[Opening Extracted material section]

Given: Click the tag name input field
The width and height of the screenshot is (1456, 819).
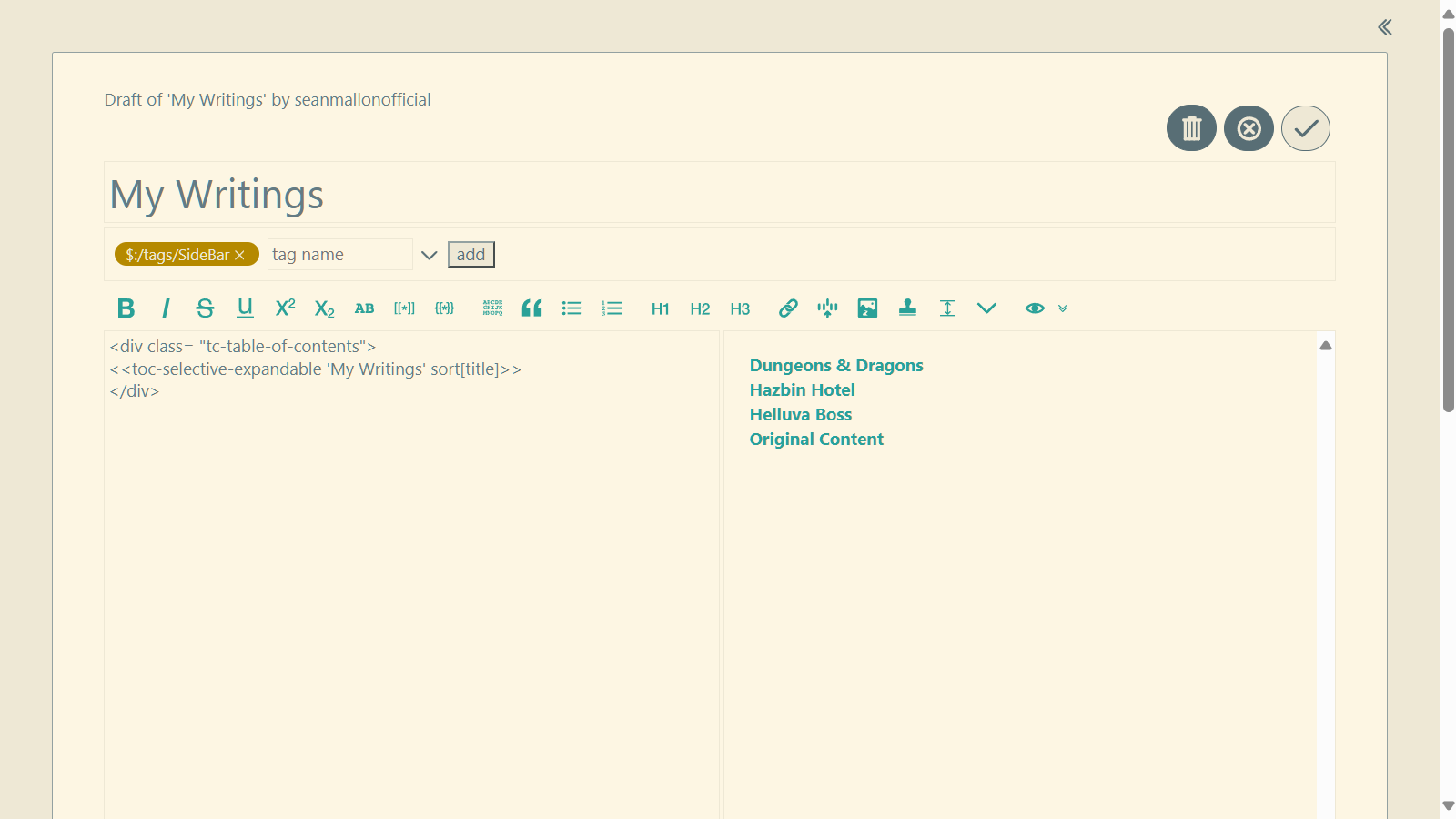Looking at the screenshot, I should tap(339, 255).
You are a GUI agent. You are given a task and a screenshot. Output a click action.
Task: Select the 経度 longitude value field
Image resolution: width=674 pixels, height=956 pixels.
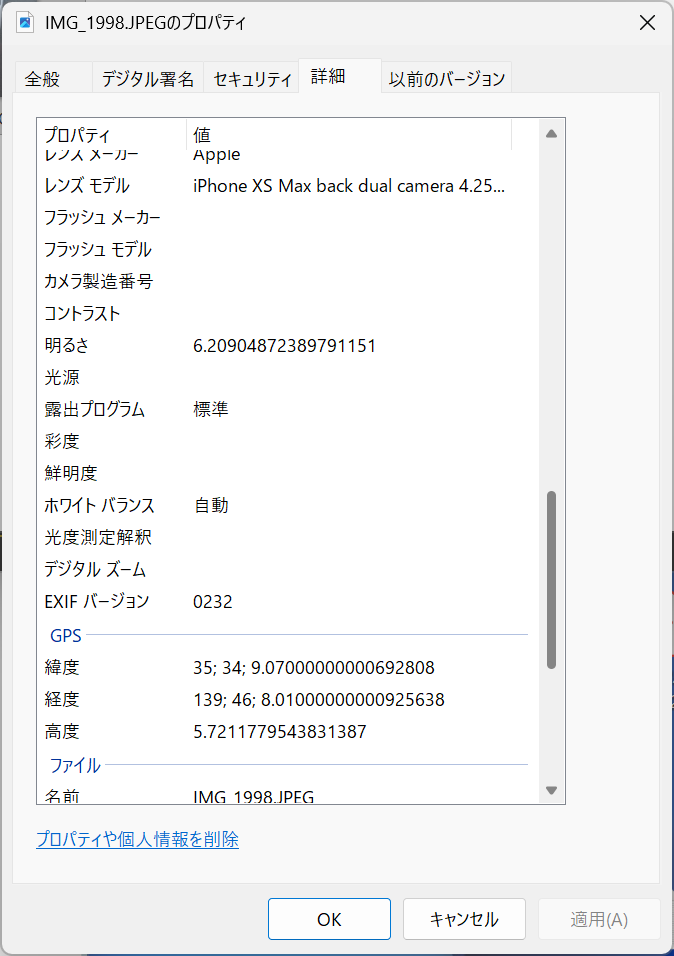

[Closing Extracted material section]

== Work task ==
Could you output every record above exactly as written, leaving out the pictures?

== Response ==
Given: Click the tag name input field
The width and height of the screenshot is (1456, 819).
Looking at the screenshot, I should tap(339, 255).
You are a GUI agent. You are given a task and a screenshot. Output a click action.
Task: Select the 経度 longitude value field
Image resolution: width=674 pixels, height=956 pixels.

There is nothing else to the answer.